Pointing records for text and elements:

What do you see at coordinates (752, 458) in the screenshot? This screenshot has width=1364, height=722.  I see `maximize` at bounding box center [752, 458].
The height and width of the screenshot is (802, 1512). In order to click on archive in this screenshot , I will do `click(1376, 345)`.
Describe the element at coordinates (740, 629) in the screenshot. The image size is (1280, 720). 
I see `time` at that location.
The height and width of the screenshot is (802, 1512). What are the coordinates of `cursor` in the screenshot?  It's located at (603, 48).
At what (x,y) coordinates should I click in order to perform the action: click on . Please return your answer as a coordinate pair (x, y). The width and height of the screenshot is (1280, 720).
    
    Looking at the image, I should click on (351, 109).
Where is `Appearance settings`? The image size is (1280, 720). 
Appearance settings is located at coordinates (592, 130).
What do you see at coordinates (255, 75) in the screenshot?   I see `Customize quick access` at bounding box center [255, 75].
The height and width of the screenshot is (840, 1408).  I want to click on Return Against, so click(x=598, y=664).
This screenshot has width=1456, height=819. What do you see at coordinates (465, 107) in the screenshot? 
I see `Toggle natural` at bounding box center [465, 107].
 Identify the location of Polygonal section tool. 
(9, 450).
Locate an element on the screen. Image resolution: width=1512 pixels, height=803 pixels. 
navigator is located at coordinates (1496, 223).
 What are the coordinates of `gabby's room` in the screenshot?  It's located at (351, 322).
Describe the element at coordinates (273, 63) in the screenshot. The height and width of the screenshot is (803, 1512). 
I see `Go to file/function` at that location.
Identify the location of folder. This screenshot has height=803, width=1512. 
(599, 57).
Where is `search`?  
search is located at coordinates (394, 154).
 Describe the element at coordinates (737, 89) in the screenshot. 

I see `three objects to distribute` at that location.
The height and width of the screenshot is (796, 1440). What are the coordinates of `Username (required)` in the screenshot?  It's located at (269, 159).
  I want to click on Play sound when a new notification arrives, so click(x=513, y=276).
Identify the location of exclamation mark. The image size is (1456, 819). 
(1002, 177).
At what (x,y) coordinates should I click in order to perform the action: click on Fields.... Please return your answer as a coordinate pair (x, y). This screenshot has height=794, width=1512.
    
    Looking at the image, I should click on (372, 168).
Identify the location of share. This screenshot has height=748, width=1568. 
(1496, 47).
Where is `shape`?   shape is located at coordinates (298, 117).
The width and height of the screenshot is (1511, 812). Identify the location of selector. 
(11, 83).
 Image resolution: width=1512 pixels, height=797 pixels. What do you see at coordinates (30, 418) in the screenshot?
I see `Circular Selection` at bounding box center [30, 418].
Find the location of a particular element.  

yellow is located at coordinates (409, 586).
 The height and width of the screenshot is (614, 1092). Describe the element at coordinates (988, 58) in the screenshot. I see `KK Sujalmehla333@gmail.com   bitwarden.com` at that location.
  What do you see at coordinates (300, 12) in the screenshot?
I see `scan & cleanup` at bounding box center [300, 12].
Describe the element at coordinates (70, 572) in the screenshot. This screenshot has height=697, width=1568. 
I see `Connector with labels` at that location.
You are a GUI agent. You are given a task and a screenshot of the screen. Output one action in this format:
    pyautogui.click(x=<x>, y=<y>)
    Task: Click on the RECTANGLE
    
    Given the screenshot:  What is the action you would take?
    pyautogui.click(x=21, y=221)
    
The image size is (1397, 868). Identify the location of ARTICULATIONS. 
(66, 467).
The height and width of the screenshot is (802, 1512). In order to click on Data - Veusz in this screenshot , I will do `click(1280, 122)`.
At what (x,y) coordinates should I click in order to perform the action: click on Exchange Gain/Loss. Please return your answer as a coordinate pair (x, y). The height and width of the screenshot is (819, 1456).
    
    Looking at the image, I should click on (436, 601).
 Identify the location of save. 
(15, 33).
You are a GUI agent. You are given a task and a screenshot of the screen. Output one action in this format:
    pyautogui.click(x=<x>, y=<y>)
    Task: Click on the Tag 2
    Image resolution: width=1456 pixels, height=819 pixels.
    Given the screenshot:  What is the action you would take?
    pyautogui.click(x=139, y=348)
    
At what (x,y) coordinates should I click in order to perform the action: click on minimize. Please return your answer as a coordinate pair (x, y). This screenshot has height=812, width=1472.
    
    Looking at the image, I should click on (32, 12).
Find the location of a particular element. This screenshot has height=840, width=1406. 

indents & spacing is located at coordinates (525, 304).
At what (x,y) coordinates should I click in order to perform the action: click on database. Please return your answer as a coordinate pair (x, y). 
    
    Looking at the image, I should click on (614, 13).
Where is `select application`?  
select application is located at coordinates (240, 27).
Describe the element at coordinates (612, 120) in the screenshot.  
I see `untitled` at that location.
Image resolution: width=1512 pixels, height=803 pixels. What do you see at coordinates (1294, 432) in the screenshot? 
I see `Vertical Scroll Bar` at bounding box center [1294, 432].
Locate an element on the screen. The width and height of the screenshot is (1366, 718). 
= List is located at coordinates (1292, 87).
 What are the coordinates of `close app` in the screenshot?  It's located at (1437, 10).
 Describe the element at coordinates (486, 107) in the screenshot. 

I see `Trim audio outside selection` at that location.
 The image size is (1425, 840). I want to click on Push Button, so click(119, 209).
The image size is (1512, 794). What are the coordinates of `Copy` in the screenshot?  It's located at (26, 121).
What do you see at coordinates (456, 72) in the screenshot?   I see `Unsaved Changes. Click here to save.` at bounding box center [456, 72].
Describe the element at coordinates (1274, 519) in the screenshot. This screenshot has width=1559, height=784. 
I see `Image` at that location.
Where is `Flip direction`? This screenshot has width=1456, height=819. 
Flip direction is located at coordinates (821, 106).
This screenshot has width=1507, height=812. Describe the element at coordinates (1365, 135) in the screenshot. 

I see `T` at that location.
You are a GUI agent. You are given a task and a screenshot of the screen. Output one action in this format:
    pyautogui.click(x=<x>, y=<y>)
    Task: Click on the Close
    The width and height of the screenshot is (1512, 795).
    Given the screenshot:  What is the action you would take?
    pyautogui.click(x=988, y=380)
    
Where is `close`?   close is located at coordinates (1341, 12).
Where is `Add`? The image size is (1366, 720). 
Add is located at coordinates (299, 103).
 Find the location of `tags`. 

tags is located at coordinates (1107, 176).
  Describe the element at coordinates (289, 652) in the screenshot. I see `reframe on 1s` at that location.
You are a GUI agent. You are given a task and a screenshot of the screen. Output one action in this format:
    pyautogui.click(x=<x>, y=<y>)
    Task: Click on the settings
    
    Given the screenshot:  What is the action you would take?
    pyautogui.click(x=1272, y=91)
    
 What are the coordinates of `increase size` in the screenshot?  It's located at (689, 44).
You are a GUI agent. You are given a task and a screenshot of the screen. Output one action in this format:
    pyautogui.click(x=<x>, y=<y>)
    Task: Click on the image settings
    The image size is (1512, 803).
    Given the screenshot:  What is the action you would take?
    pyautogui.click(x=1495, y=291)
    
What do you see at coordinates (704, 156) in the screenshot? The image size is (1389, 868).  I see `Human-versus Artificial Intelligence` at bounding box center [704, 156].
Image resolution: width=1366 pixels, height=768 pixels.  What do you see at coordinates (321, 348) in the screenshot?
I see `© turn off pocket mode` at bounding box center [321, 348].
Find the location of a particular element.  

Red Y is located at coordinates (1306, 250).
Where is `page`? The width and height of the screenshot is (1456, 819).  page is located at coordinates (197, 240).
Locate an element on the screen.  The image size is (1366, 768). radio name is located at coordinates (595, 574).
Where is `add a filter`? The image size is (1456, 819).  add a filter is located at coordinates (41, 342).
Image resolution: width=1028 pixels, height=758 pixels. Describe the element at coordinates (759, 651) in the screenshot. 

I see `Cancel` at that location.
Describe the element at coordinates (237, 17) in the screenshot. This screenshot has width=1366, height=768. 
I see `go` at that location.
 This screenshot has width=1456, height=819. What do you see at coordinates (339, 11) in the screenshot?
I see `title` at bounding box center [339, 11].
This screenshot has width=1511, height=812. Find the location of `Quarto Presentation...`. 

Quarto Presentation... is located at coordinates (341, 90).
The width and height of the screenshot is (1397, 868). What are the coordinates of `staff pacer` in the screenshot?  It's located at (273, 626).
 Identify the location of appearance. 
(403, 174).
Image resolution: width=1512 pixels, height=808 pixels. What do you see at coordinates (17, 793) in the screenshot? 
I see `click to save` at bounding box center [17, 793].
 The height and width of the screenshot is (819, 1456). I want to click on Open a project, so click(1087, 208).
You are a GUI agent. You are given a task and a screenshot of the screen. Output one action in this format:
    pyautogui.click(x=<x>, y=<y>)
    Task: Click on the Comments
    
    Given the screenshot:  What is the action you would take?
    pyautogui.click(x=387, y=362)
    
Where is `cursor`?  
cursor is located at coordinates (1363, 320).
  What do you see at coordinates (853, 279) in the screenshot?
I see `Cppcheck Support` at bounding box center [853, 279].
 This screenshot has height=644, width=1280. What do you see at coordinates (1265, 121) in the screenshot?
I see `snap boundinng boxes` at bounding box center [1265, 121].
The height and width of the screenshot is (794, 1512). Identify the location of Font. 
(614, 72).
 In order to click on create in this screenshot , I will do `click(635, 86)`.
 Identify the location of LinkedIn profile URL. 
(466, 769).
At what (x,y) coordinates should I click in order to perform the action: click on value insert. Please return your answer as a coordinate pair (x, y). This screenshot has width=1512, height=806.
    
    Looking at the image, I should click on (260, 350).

TO BE DONE: Give the items again from the first line through the line holding "at (351, 322).", inclusive, substituting "screen capture" for every "screenshot" and changing nothing else.

REPLY:
What do you see at coordinates (752, 458) in the screen capture? This screen capture has width=1364, height=722.  I see `maximize` at bounding box center [752, 458].
The height and width of the screen capture is (802, 1512). In order to click on archive in this screen capture , I will do `click(1376, 345)`.
Describe the element at coordinates (740, 629) in the screen capture. The image size is (1280, 720). 
I see `time` at that location.
The height and width of the screen capture is (802, 1512). What are the coordinates of `cursor` in the screen capture?  It's located at (603, 48).
At what (x,y) coordinates should I click in order to perform the action: click on . Please return your answer as a coordinate pair (x, y). The width and height of the screen capture is (1280, 720).
    
    Looking at the image, I should click on (351, 109).
Where is `Appearance settings`? The image size is (1280, 720). 
Appearance settings is located at coordinates (592, 130).
What do you see at coordinates (255, 75) in the screen capture?   I see `Customize quick access` at bounding box center [255, 75].
The height and width of the screen capture is (840, 1408).  I want to click on Return Against, so click(x=598, y=664).
This screen capture has width=1456, height=819. What do you see at coordinates (465, 107) in the screen capture? 
I see `Toggle natural` at bounding box center [465, 107].
 Identify the location of Polygonal section tool. 
(9, 450).
Locate an element on the screen. Image resolution: width=1512 pixels, height=803 pixels. 
navigator is located at coordinates (1496, 223).
 What are the coordinates of `gabby's room` in the screen capture?  It's located at (351, 322).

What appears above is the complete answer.